*** Opening of Text shown ***

American born Suzanne Hansen is back in the country, but is still with Cisco. Her new role with the company is regional manager for operations and marketing. She talks to Jan Birkeland about finally coming home to New Zealand, how she ended up with Cisco and how she might just want to set up a bed and breakfast one day.
How did you get started in the IT industry?
I grew up in Hawaii, but was constantly moving because my father had a job with IBM at the time. I went on to UCLA, where I graduated in 1982. I took one computer course during that degree, for which I got a very average score. Because my dad worked for IBM, I’d always seen IT as part of my life. Ever since they had open days at his office, where they would print out Snoopy on a dot matrix printer, I wanted to work with IT.
I started interviewing for jobs after my graduation. It was pretty easy getting a job in the IT sector at the time. I interviewed with larger companies like IBM, but quickly realised that I wanted a smaller company. I landed a job with Ashton Tate, which was responsible for the dBASE database application. The company became one of the powerhouse software houses at the time, but ended up selling out to Borland in 1991. At the time, it represented a typical software house that thought it could do anything. It would do things like load up the channel with six months’ of stock, and make mistakes like putting German help files on French programs and vice versa.
Hawaii is a long way away. How did you end up on this side of the world?

*** Close of Text shown ***

§ **Exercises**
- 1) According to the interview with Suzanne Hansen, which company did Ashton Tate sell out to, and in what year?
- 2) Continue the interview with Suzanne Hansen from the point where the text stops.
The records have no connection to the interview with Suzanne Hansen.

*** Opening of Recorded information ***

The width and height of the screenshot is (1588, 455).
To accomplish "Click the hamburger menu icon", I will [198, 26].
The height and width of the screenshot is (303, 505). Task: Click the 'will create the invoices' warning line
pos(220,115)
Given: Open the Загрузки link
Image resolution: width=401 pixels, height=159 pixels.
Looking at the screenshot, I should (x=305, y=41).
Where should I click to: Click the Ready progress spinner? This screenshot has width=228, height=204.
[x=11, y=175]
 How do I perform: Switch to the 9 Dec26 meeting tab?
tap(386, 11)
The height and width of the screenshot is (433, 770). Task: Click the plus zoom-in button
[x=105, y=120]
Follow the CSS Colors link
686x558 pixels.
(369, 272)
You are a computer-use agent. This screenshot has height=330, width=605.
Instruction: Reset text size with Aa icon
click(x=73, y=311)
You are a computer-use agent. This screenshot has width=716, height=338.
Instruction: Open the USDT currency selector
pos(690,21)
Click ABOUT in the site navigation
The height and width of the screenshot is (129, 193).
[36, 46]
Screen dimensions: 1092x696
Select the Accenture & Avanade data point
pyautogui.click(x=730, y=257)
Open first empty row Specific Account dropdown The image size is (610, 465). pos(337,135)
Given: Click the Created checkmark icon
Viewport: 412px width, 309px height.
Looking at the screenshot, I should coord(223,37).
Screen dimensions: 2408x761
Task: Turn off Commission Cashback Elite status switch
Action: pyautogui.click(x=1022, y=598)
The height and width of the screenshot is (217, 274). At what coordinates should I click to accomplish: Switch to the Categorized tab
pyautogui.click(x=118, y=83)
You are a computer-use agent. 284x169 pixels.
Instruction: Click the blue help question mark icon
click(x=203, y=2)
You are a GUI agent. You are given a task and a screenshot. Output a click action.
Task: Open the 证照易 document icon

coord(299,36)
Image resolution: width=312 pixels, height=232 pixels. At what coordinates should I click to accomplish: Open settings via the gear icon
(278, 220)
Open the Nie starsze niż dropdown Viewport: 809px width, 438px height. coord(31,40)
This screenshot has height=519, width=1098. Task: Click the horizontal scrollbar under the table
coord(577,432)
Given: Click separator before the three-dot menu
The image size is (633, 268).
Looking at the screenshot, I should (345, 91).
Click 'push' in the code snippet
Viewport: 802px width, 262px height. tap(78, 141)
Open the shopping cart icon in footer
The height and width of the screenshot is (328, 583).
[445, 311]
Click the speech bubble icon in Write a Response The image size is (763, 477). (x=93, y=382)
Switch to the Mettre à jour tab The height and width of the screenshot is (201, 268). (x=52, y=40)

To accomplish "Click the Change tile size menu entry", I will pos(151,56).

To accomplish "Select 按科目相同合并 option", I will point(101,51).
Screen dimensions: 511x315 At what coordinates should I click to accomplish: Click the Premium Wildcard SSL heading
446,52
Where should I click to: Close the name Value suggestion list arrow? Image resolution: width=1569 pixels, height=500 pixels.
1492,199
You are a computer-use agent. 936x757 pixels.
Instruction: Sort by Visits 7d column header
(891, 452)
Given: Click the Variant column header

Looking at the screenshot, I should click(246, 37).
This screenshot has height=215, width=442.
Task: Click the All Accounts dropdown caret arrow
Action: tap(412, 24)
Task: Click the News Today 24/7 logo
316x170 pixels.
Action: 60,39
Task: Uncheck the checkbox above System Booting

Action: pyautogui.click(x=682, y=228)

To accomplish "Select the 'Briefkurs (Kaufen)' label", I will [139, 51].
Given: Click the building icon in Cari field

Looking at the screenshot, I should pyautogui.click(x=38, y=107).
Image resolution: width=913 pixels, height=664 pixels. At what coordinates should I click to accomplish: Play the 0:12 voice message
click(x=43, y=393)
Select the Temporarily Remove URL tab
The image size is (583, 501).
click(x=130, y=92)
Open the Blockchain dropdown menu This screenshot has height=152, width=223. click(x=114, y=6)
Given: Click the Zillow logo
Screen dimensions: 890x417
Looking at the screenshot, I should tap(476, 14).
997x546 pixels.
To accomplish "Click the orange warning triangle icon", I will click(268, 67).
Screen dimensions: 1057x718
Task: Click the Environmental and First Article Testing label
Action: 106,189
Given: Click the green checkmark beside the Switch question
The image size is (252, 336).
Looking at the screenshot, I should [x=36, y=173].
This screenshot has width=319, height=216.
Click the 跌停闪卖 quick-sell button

*** Close of Recorded information ***

§ **Answers for each item**
- 1) Ashton Tate sold out to Borland in 1991.

- 2)
I transferred to Sydney with the company about 1985 to take over marketing in Australia and New Zealand. I worked in Sydney for about 18 months, and ended up marrying my New Zealand distributor, Kerry Baillie. I went back to Sydney, before returning here again in 1987 to work for Hewlett Packard. I worked at HP for a couple of years, and then Kerry and I ran our own company, called Software New Zealand, which had exclusive distribution rights to Adobe and Macromedia at the time. After the company was sold to Datamatic, I went to work for Renaissance. I was fortunate to work with a lot of great people there, including Trevor and Warwick Grey and Mal Thompson. During my time there I met my current husband, and got pregnant with my son.
To what extent did becoming pregnant affect your career?
I left Renaissance at that time and just did some contracting for a year while I was pregnant. That was very interesting, because I found that because I had a background in the channel, marketing and business development, I ended up doing freelance work for six or seven different companies. I remember being at the hospital when I was giving birth, taking calls from people who needed something.
How did you end up at Cisco?
An old friend of mine ended up with them and I basically sent her an email one day just to catch up. She replied saying that Cisco was interested in some help setting up a channel here, and she asked if I could do some part-time consulting. I started with Cisco in 1998, and I’ve never had a part-time day since that — it became full-time from day one.
You have moved around a fair bit in the market. What is it about Cisco that makes you want to stay with them?
Cisco is one of those places that always changes; it’s always morphing into something new. I have a short attention span, so as long as I’m engaged I’m happy. And I have never been bored at Cisco. Cisco New Zealand is even more amazing for me because you have to be so multi-talented to do well here. Most people in this industry can’t be specialised, you have to do a little bit of everything, and I find that very interesting.
I think New Zealanders excel overseas, because they want to help everybody do a great job. It’s a very competitive market here, and you have to be very good at what you do or you lose. The downside was that when I went to Sydney I found it hard not to do everything myself. With the role I have now, I can be very hands on.
In the future, do you see yourself staying in New Zealand?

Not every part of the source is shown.